O integrante do Ministério Público Federal e ex-membro da Força Tarefa da Lava Jato, Vladimir Aras também se manifestou. Por meio do Twitter, disse que as declarações dadas por Sergio Moro sugerem indícios de ao menos três crimes que Bolsonaro pode ter cometido, se confirmadas as acusações. “Os fatos narrados por @SF_Moro são gravíssimos. Houve relatos sobre falsidade ideológica, obstrução da Justiça e crime de responsabilidade, que deverão ser investigados pelo @MPF_PGR e pela @camaradeputados Câmara dos Deputados”, disse, marcando os perfis oficiais dos órgãos e pessoas citadas.

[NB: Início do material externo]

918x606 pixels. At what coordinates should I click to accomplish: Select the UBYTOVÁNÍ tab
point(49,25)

Pelo Twitter, o governador do Maranhão Flávio Dino (PCdoB), disse que “o depoimento de Moro sobre aparelhamento político da Polícia Federal como base para o ato de exoneração do delegado Valeixo constitui forte prova em um processo de impeachment”. Ele ainda criticou o fato de Moro ter pedido pensão para sua família assim que aceitou o cargo, já que abriu mão da aposentadoria de juiz. “Algo nunca antes visto na história. E tal condição foi aceita? Não posso deixar de registrar o espanto”, disse.

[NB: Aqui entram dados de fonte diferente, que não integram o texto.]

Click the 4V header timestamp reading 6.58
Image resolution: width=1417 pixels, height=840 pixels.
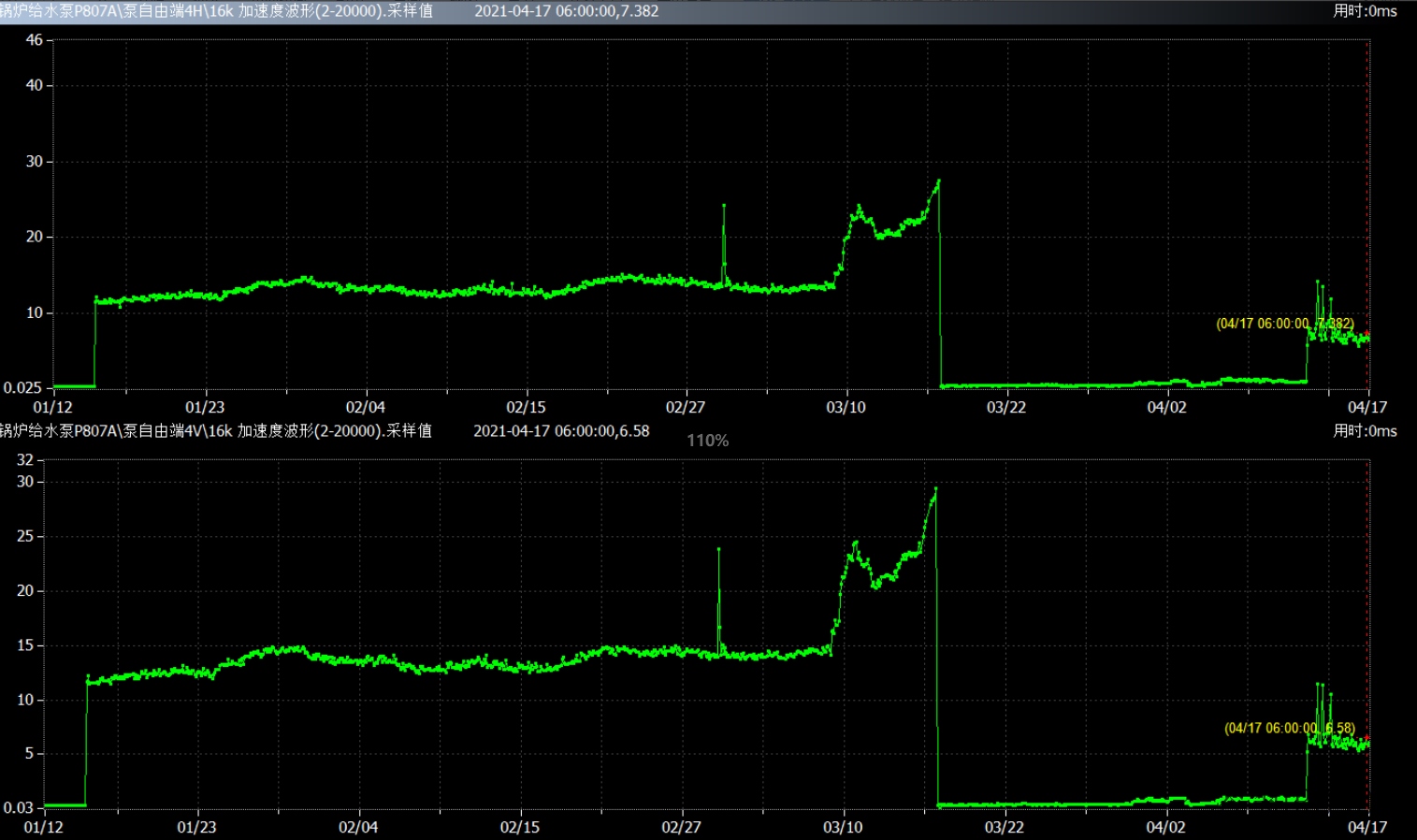561,431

Já o senador Renan Calheiros (MDB-AL), também pelo Twitter, disse: “Moro sai atirando no fascismo que defende e ajudou a fabricar. Os crimes de responsabilidade apontados por ele são estarrecedores e gravíssimos: controlar investigações, blindar filhos, interferir na PF para ter acesso a relatórios sigilosos são o fim da linha. Com Nixon foi assim”. 

As acusações de Moro sobre as supostas interferências de Bolsonaro na atividade da PF também foi repudiada pelos procuradores integrantes da força-tarefa da Lava Jato no Paraná. Por meio de nota, os procuradores dizem que “o trabalho do Estado contra a corrupção exige instituições fortes, que trabalhem de modo técnico e livre de pressões externas nas investigações e processos”. Assim, “a escolha de pessoas para cargos relevantes na estrutura do Ministério da Justiça e da Polícia Federal deve ser impessoal, guiada por princípios republicanos e jamais pode servir para interferência político-partidária nas investigações e processos”.

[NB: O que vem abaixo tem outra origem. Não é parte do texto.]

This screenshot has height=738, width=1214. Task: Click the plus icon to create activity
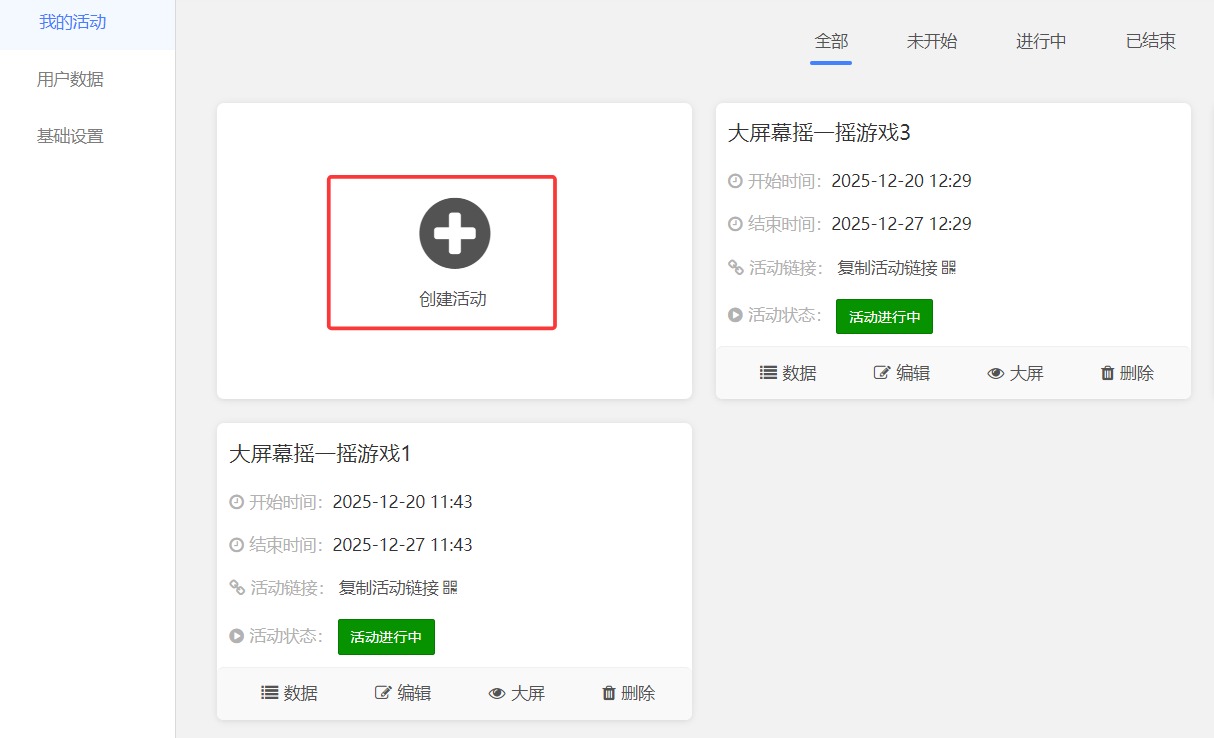click(x=454, y=234)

Na nota, a força-tarefa ainda diz: “É inconcebível que o Presidente da República tenha acesso a informações sigilosas ou que interfira em investigações. A tentativa de nomeação de autoridades para interferir em determinadas investigações é ato da mais elevada gravidade e abre espaço para a obstrução do trabalho contra a corrupção e outros crimes praticados por poderosos, colocando em risco todo o sistema anticorrupção brasileiro”.

Em nota, Fernando Mendes, presidente da Associação dos Juízes Federais do Brasil (Ajufe), disse: “Causou-me surpresa a saída do Ministro Sérgio Moro do Ministério da Justiça e da Segurança Pública nesse momento de crise. Apesar do ministério não ter relação direta com o trabalho do Poder Judiciário Federal, que é independente, esperamos que o próximo chefe da pasta mantenha uma política de Estado, focando nos grandes temas nacionais, como o combate à criminalidade organizada, à corrupção, ao enfrentamento do tráfico de drogas e armas, além de respeitar a autonomia da Polícia Federal. Preocupa, principalmente, que o ministro tenha saído alegando a tentativa de pressões políticas na autonomia da PF, o que é extremamente ruim para o Brasil.”

Partidos da oposição também se pronunciaram. A presidente nacional do PT e deputada federal Gleisi Hoffman (PT-PR), disse, no Twitter, que “a entrevista de Moro é uma confissão de crimes e uma delação contra Bolsonaro: corrupção, pagamento secreto de ministro, obstrução de justiça e prevaricação. Ele tinha de sair da entrevista direto para depor na Polícia Federal”.